PAGE EXTRACT —
-- -- --

Your first idea doesn't make much sense to me - it looks like you've gotten turned around in your thinking. In the question you posed in your title, you are not assuming $f$ is computable and attempting to determine what effect the non-increasing/non-decreasing requirement has. You're taking a function $f$ which is non-increasing or non-decreasing and attempting to determine whether it is computable. So you can't assume you already have an algorithm for $f$.

In (a) and (b), all you've shown is that a bijective function (regardless of computability) that is nondecreasing or nonincreasing must be strictly increasing (as long as it's total, which is to say that $f$ is defined on all $n \in \mathbb{N}$). Your argument doesn't say anything about computability.

-- -- --

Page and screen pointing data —
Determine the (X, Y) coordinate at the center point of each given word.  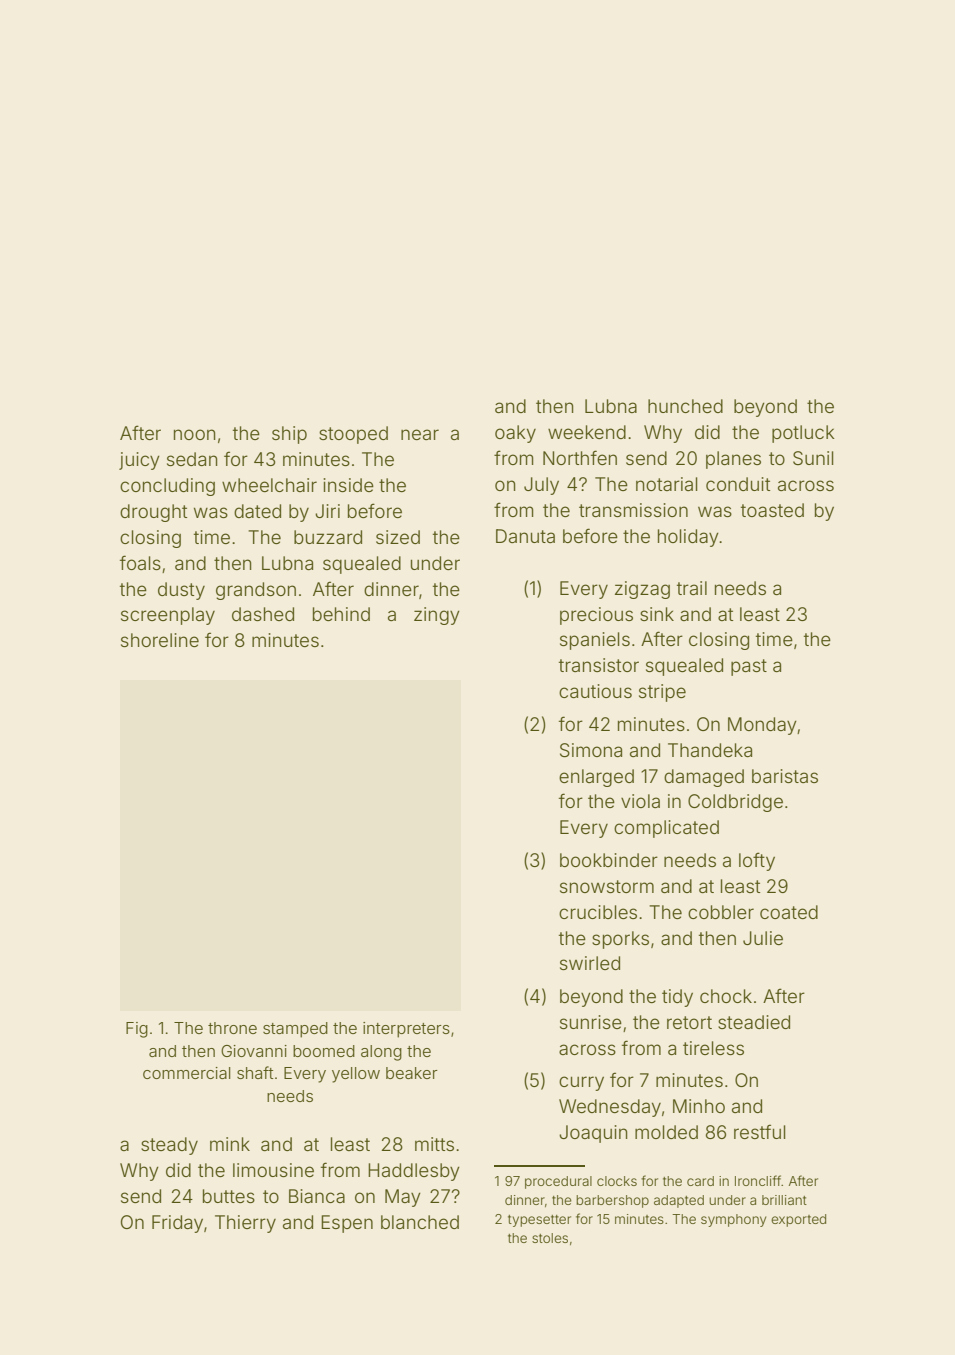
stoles (550, 1238)
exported (798, 1220)
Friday (177, 1224)
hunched (685, 406)
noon (195, 434)
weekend (587, 432)
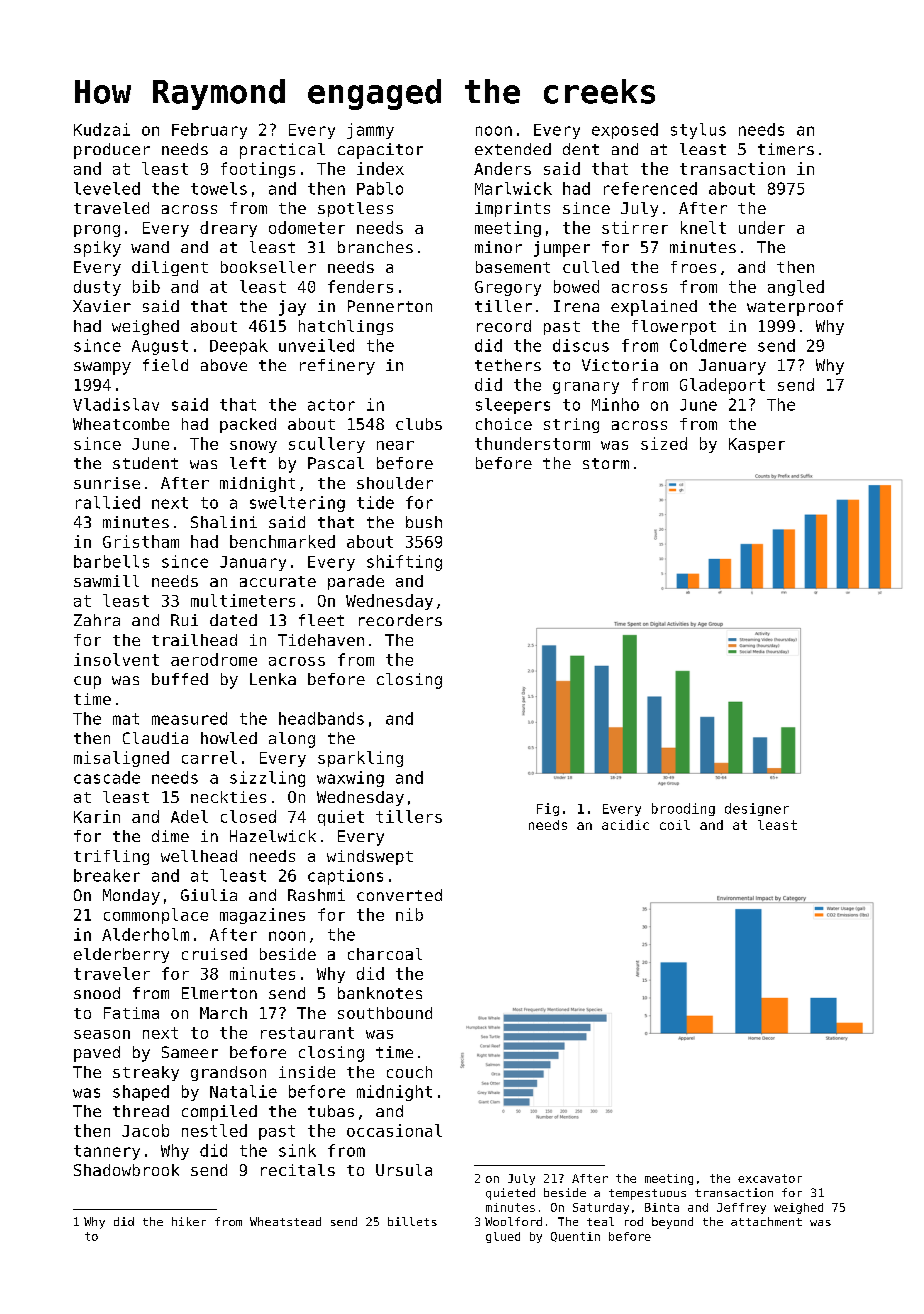 The width and height of the screenshot is (924, 1314). I want to click on extended, so click(513, 149).
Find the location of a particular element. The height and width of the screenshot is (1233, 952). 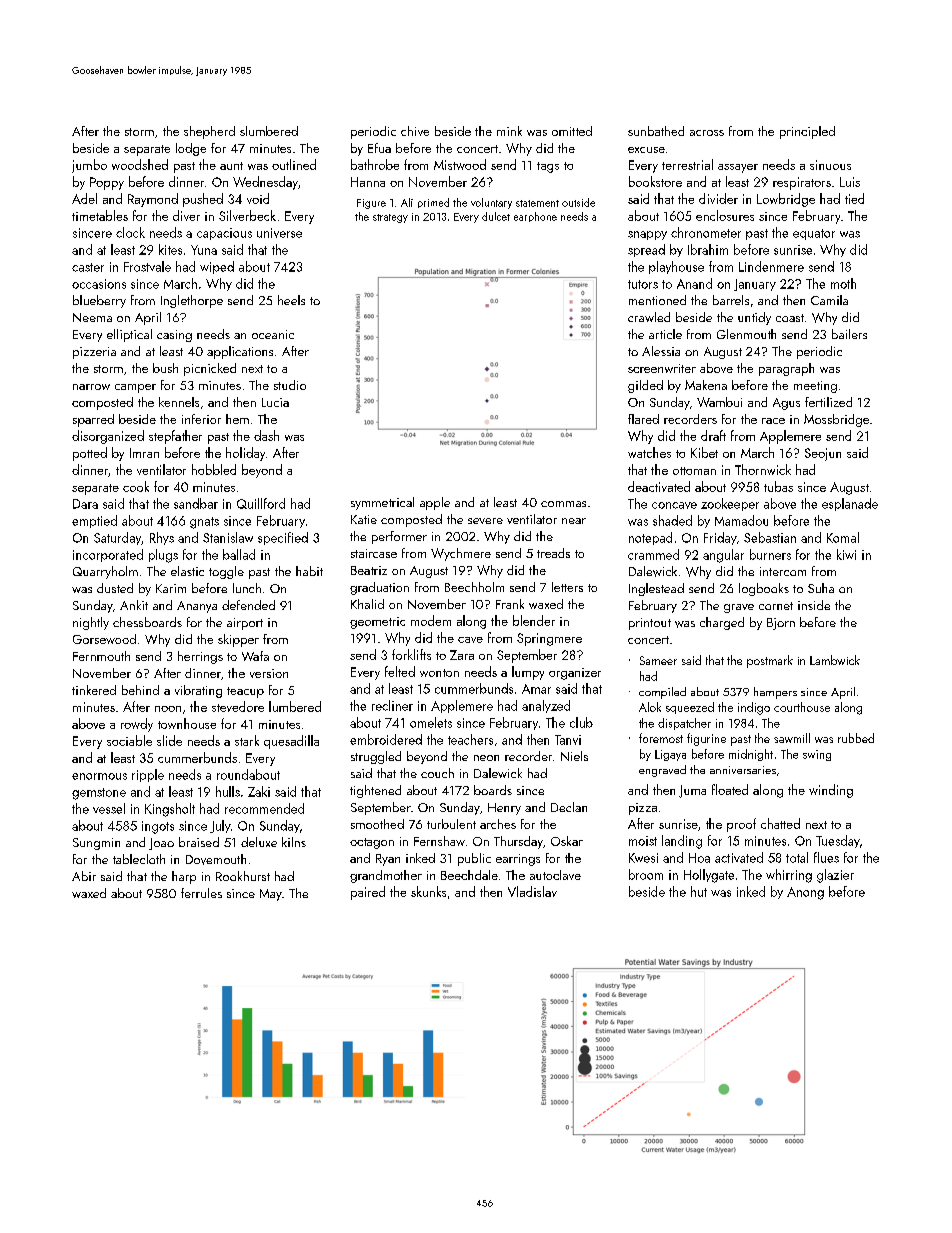

autoclave is located at coordinates (555, 875).
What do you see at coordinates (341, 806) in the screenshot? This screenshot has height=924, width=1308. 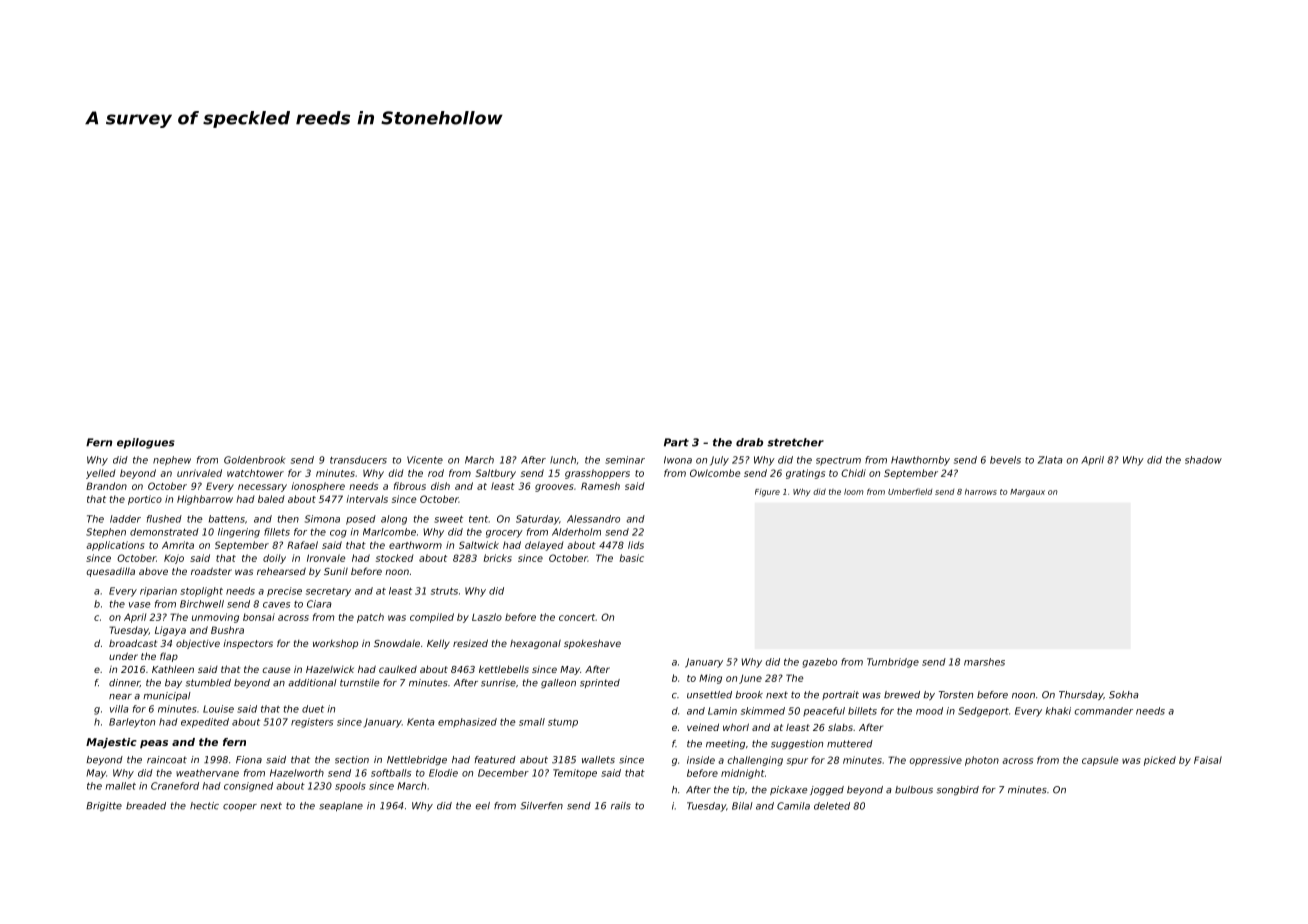 I see `seaplane` at bounding box center [341, 806].
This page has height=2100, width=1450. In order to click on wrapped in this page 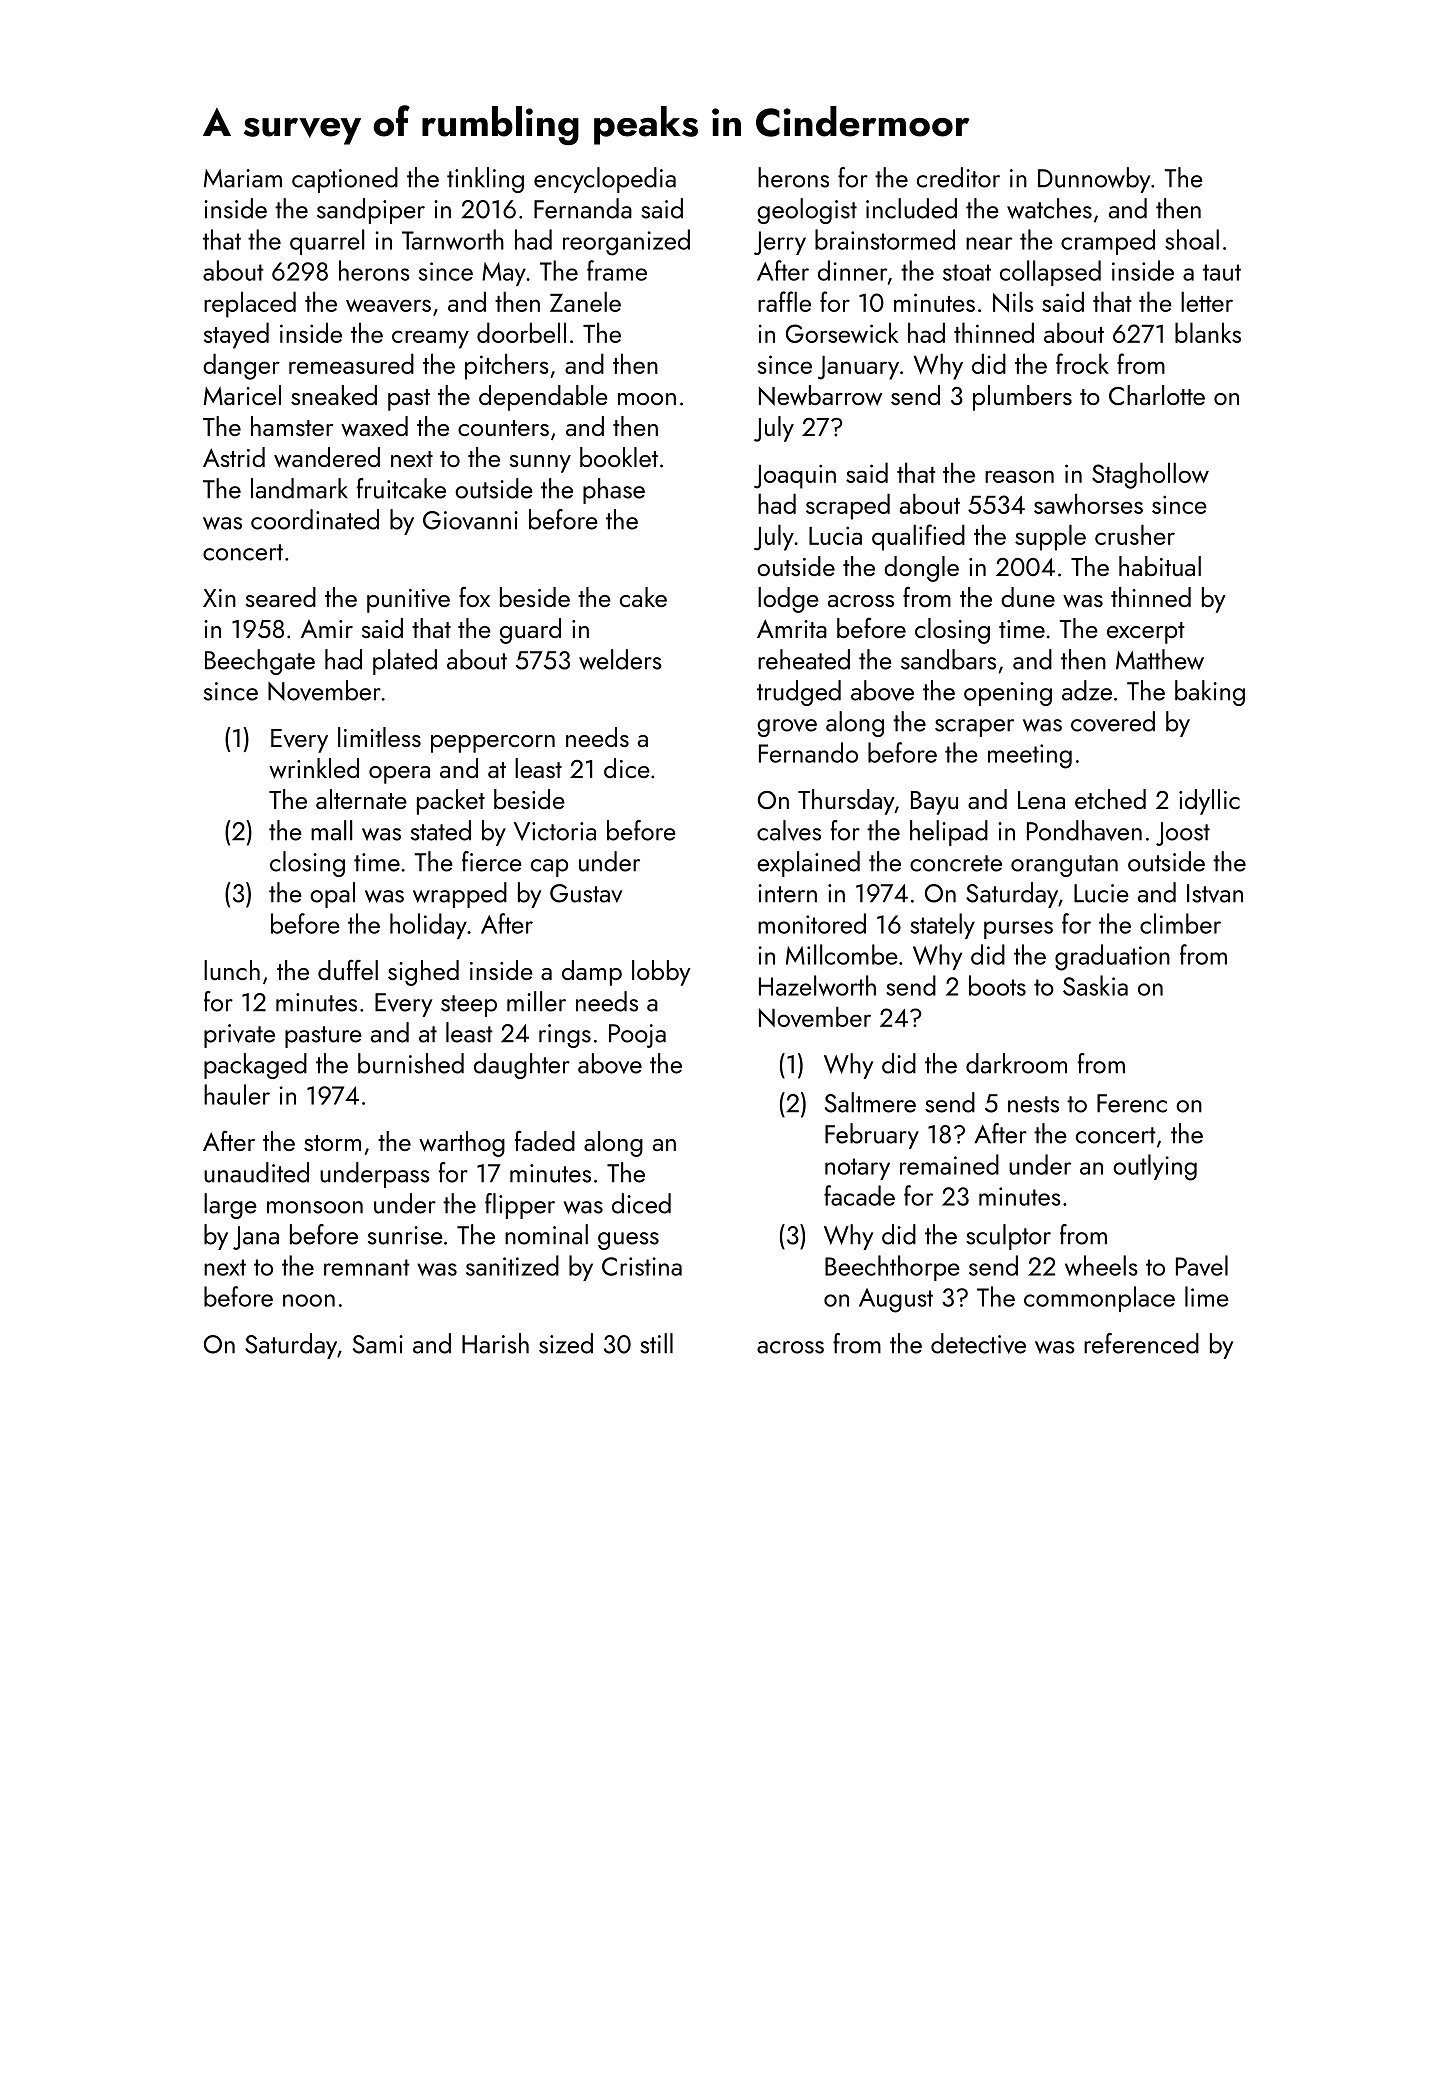, I will do `click(460, 895)`.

-- -- --

WHAT IS ASKED —
a) Answer these about the reply on monotone computable functions:
(i) Per the first paragraph, what can't be assumed as already available for $f$?
(ii) What does the text say it means for $f$ to be total?
(iii) What does the second paragraph say the argument in (a) and (b) fails to address?
b) Write a continuation of the reply on monotone computable functions, picking up after its final sentence.

RESULTS IN ORDER —
a)
(i) An algorithm for $f$.
(ii) That $f$ is defined on all $n \in \mathbb{N}$.
(iii) Computability.

b)
There are plenty of noncomputable strictly-increasing functions; for example, let $f(n)$ be the smallest number $N$ so that $N > f(m)$ for all $m < n$ and every program indexed by a number $<n$ halts in fewer than $N$ stages if it ever will halt. In fact, in a precise sense, "most" strictly-increasing functions are not computable.

However, your argument actually tells you something important about non-increasing functions. As you observe, a non-increasing function has to be eventually constant. That means that if $f$ is non-increasing, it only carries finitely much information: a bunch of values before it stabilizes, and then what number it stays constant at. You can turn this into an algorithm for computing $f$.